Beginning 1 December 2021, you will not be able to create new Machine Learning Studio (classic) resources. Through 31 August 2024, you can continue to use the existing Machine Learning Studio (classic) resources.
- See information on moving machine learning projects from ML Studio (classic) to Azure Machine Learning.
- Learn more about Azure Machine Learning.
ML Studio (classic) documentation is being retired and may not be updated in the future.
This article describes the text analytics modules included in Machine Learning Studio (classic). These modules provide specialized computational tools for working with both structured and unstructured text, including:
- Multiple options for preprocessing text.
- Language detection.
- Creation of features from text using customizable n-gram dictionaries.
- Feature hashing, to efficiently analyze text without preprocessing or advanced linguistic analysis.
- Vowpal Wabbit, for very fast machine learning on text.
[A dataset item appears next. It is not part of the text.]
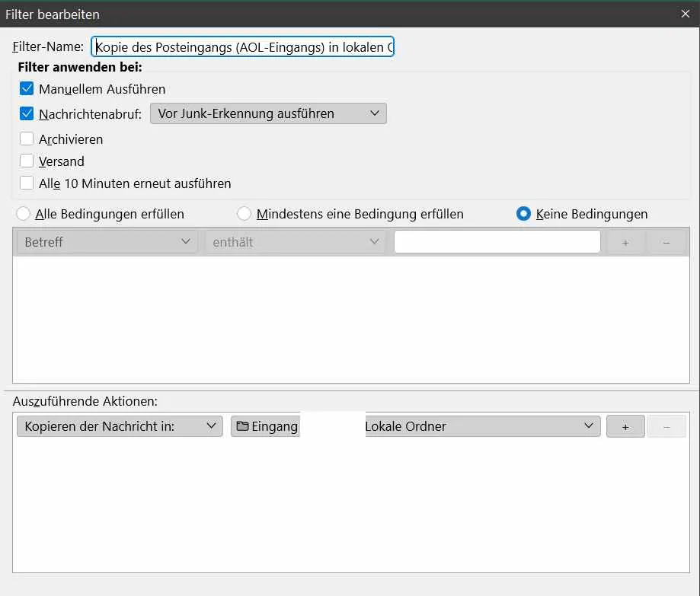The image size is (700, 596).
Task: Click the minus button in conditions row
Action: pos(666,242)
Vowpal Wabbit supports feature hashing, topic modeling (LDA), and classification.
- Named entity recognition, to extract the names of people, places, and organizations from unstructured text.
Note
Applies to: Machine Learning Studio (classic) only
Similar drag-and-drop modules are available in Azure Machine Learning designer.
Examples
For examples of text analytics using Machine Learning, see the Azure AI Gallery:
News categorization: Uses feature hashing to classify articles into a predefined list of categories.
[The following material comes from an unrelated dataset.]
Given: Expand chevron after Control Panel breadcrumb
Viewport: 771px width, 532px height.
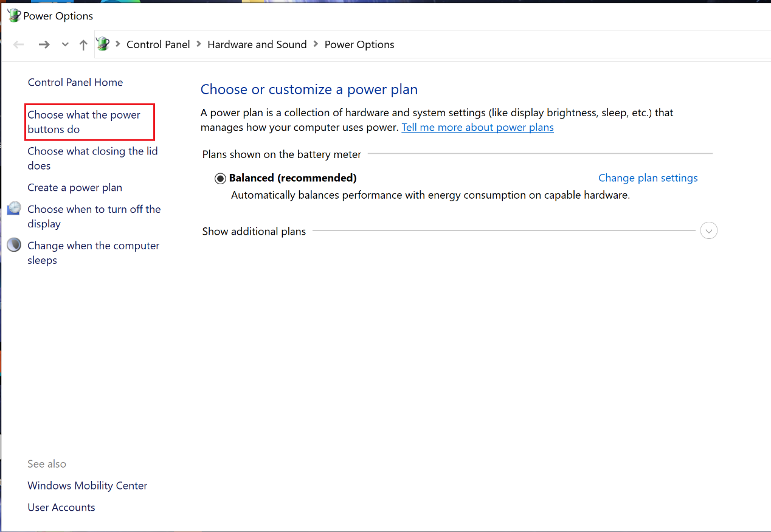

Find similar companies: Uses the text of Wikipedia articles to categorize companies.
Text classification: Demonstrates the end-to-end process of using text from Twitter messages in sentiment analysis (five-part sample).
List of modules
The Text Analytics category in Machine Learning Studio (classic) includes these modules:
- Detect Languages: Detects the language of each line in the input file.
- Extract Key Phrases from Text: Extracts key phrases from given text.
- Extract N-Gram Features from Text: Creates N-Gram dictionary features, and does feature selection on them.
- Feature Hashing: Converts text data to integer-encoded features by using the Vowpal Wabbit library.
- Latent Dirichlet Allocation: Performs topic modeling by using the Vowpal Wabbit library for LDA.
- Named Entity Recognition: Recognizes named entities in a text column.
- Preprocess Text: Performs cleaning operations on text.
- Score Vowpal Wabbit 7-4 Model: Scores input from Azure by using version 7-4 of the Vowpal Wabbit machine learning system.
- Score Vowpal Wabbit 7-10 Model: Scores input from Azure by using version 7-10 of the Vowpal Wabbit machine learning system.
- Score Vowpal Wabbit 8 Model: Scores input from Azure by using version 8 of the Vowpal Wabbit machine learning system.
- Train Vowpal Wabbit 7-4 Model: Trains a model by using version 7-4 of the Vowpal Wabbit machine learning system.
- Train Vowpal Wabbit 7-10 Model: Trains a model by using version 7-10 of the Vowpal Wabbit machine learning system.
- Train Vowpal Wabbit 8 Model: Trains a model by using version 8 of the Vowpal Wabbit machine learning system.